今思うと、タイトルを見た瞬間からカタルシスが始まっていました。
定期的にこういう作品を読むといいかもしれないなと思いつつ読み進めましたが、最後の「もしも、私に少しでも同情する人間がいたら注意してください。」(苦笑)
鬱屈したものは誰しも持っていると思うので、そういうものを発散させられる作品って必要だし大事だと思いました。
(大丈夫です、私はちゃんと発散してるので事件起こしたりしないと思います。)
読みながら太宰治の『人間失格』を思い出しましたが、あそこまでぐでぐでではないので個人的にこちらのほうが好みです。
主人公と性格が似てるところがあるのかな……(苦笑)
『遺書』というキャッチコピーどおり、これは1人の男の或る顛末を描いた作品である。
いや、もしかしたら作品ではないのかもしれない。何故なら、文章のどこにも「これがフィクションである」とは明言されていないのだから。

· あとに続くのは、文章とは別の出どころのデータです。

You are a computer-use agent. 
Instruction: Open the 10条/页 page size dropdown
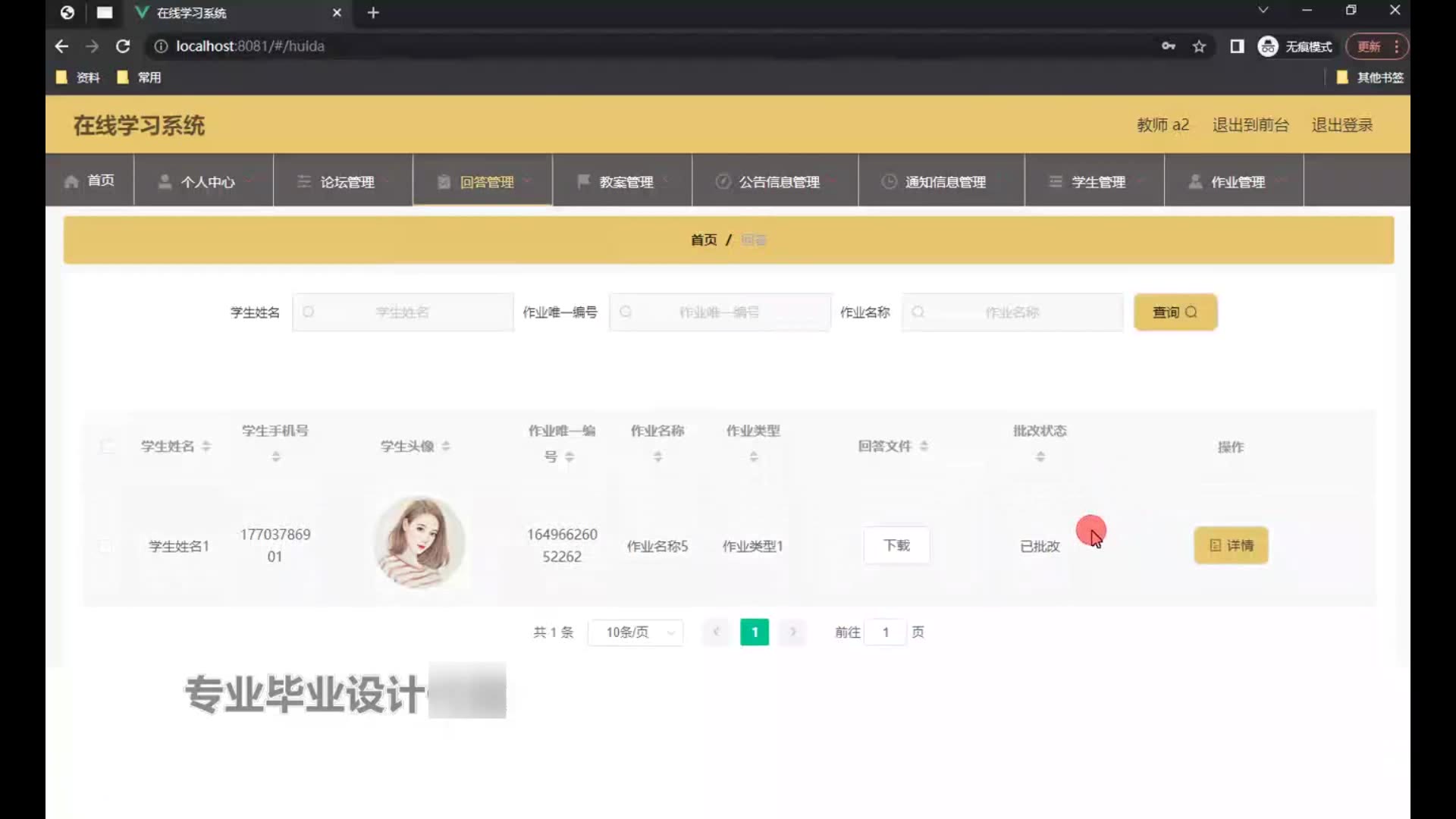[635, 632]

どこにでもいるような、どこにでも落ちているような、ドロップアウトしてしまった男の独白。綴られていく言葉は、虐げられた自らの経験と浅慮を語るうち、やがて更なる深みへと沈んでいく。
そして、それが如何なる人間にもけっして赦されることのない領域に踏み込んだ瞬間、物語は読者の足を掴み、男の持つ暗闇の中へ引きずり込もうと一斉に襲い掛かる。
少しでも共感した瞬間に、もう二度と戻れなくなるだろう。
何故なら――「これがフィクションである」という保証はない。
1人の男の口を借りた瞬間に、虚構と現実の境界線は引かれることなく消えてしまった。
明日は我が身。
物語を読み終えた瞬間、暗闇はぐるりと私たちを取り囲む。